### YOUR OBJECTIVE:
Beneath this task are records; tally the lines in them that contain "Expand" and report only the number.

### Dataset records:
⟨

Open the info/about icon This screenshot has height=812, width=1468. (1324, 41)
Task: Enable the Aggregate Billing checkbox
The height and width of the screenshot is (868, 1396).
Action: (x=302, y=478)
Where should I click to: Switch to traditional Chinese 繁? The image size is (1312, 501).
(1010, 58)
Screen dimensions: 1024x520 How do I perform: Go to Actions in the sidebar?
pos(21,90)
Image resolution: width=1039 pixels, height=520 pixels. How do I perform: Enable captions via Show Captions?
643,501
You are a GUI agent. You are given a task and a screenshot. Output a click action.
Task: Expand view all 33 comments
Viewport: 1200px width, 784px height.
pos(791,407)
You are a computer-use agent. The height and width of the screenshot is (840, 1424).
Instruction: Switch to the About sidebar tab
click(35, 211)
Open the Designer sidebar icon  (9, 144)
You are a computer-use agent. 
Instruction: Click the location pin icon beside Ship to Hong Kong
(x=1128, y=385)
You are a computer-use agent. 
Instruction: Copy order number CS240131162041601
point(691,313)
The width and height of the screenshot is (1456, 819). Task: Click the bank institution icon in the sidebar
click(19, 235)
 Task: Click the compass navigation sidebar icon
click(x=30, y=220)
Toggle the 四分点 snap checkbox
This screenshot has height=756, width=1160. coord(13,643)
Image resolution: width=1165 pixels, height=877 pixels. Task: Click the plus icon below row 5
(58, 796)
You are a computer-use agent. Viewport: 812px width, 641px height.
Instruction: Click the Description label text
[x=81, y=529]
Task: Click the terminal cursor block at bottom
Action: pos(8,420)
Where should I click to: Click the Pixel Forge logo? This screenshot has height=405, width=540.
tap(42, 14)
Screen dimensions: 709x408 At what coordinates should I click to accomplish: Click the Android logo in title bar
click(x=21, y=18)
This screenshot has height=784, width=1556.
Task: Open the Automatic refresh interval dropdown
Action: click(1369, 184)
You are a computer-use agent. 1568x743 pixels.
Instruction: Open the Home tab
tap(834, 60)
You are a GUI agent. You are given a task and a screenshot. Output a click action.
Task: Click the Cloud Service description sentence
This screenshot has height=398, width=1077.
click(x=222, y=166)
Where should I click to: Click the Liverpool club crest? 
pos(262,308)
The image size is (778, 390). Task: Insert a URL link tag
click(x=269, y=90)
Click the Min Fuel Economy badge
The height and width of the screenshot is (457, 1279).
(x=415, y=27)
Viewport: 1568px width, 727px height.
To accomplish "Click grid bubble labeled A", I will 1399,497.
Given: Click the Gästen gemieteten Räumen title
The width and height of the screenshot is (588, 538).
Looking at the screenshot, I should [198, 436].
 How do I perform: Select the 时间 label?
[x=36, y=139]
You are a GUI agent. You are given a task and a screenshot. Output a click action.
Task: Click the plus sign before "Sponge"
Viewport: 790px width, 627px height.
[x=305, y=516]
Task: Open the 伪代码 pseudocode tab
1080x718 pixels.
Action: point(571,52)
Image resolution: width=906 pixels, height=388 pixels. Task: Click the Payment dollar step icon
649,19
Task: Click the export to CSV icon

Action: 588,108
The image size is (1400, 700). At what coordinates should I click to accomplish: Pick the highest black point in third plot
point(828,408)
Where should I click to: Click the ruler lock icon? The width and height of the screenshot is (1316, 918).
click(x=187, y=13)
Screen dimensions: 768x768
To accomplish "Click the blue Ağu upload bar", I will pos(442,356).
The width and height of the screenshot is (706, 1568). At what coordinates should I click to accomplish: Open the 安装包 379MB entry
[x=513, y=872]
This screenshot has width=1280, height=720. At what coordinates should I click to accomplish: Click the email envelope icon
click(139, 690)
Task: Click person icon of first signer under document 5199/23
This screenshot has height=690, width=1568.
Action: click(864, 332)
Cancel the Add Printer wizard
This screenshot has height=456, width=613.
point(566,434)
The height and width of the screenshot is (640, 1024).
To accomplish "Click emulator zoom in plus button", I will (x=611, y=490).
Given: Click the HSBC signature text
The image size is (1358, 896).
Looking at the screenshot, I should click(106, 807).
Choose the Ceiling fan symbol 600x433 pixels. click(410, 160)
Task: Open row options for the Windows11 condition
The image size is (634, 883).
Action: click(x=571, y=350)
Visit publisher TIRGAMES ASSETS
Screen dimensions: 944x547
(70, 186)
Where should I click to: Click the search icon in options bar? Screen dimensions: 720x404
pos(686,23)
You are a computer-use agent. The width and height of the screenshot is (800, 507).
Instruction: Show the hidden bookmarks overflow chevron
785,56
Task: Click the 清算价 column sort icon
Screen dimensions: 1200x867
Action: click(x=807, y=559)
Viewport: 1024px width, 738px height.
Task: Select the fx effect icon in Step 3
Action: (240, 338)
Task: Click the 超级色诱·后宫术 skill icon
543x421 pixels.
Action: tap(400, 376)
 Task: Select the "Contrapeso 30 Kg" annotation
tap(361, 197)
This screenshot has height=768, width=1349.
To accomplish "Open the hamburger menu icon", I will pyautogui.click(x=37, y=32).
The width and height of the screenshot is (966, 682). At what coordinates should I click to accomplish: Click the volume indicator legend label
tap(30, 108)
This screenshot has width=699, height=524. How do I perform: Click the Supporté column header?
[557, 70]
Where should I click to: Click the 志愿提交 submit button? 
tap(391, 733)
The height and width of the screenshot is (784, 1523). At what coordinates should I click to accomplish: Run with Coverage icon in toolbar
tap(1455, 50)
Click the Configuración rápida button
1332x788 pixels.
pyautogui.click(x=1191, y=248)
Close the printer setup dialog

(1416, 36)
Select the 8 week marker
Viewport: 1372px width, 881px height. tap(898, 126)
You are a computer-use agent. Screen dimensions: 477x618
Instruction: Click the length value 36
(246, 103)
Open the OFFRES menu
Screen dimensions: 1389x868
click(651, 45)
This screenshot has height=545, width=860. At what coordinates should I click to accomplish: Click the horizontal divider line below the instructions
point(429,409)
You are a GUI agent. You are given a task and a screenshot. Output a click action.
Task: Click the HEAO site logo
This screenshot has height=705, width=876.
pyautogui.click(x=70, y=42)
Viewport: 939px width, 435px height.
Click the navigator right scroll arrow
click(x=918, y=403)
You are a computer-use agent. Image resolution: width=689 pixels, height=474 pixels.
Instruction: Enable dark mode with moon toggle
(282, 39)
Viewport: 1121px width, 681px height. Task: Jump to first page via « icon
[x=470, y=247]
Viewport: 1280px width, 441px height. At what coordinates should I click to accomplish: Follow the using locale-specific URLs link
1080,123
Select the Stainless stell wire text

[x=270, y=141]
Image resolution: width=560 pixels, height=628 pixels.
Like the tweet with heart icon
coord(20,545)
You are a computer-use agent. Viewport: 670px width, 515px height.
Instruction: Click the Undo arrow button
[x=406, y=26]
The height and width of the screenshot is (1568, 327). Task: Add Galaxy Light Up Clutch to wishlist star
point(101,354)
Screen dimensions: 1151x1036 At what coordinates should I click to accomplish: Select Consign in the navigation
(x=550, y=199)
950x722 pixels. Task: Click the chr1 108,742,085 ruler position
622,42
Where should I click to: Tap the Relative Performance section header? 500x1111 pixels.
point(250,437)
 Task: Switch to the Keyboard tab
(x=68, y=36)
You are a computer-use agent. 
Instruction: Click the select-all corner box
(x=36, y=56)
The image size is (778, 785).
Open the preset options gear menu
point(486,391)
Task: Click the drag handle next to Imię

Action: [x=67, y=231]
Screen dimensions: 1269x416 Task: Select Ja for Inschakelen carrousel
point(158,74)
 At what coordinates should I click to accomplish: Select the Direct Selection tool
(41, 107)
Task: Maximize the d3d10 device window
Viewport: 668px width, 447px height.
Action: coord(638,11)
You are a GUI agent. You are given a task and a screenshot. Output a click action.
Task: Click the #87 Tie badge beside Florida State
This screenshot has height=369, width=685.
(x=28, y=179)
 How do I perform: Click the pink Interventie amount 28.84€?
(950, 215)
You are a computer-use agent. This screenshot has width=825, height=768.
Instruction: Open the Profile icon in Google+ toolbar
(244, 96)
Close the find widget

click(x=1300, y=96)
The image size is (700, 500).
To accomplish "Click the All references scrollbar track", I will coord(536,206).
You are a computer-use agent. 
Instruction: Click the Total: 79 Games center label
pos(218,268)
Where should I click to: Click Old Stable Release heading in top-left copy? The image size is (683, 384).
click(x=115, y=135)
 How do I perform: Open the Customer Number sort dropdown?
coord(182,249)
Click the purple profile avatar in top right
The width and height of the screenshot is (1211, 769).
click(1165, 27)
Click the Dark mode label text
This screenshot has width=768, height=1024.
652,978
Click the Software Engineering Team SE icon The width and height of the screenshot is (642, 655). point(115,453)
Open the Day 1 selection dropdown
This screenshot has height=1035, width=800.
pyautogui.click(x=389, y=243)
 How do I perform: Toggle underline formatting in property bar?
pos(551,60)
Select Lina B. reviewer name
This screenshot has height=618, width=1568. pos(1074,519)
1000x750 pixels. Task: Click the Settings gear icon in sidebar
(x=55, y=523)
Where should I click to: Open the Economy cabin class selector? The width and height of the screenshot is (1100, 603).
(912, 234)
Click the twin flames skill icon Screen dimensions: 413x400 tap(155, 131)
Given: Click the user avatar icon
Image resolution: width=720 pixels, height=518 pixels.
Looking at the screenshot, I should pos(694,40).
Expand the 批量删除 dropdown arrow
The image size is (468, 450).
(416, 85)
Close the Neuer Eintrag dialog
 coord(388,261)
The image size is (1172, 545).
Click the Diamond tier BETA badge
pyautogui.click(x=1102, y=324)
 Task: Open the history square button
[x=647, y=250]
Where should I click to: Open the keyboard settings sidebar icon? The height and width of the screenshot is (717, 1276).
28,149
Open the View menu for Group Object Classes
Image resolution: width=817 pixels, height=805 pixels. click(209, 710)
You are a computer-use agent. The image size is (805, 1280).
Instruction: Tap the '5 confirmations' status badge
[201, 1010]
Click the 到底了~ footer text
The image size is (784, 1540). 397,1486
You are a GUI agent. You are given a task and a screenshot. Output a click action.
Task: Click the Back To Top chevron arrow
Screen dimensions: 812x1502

⟩

### RESPONSE TO THE EXERCISE:
2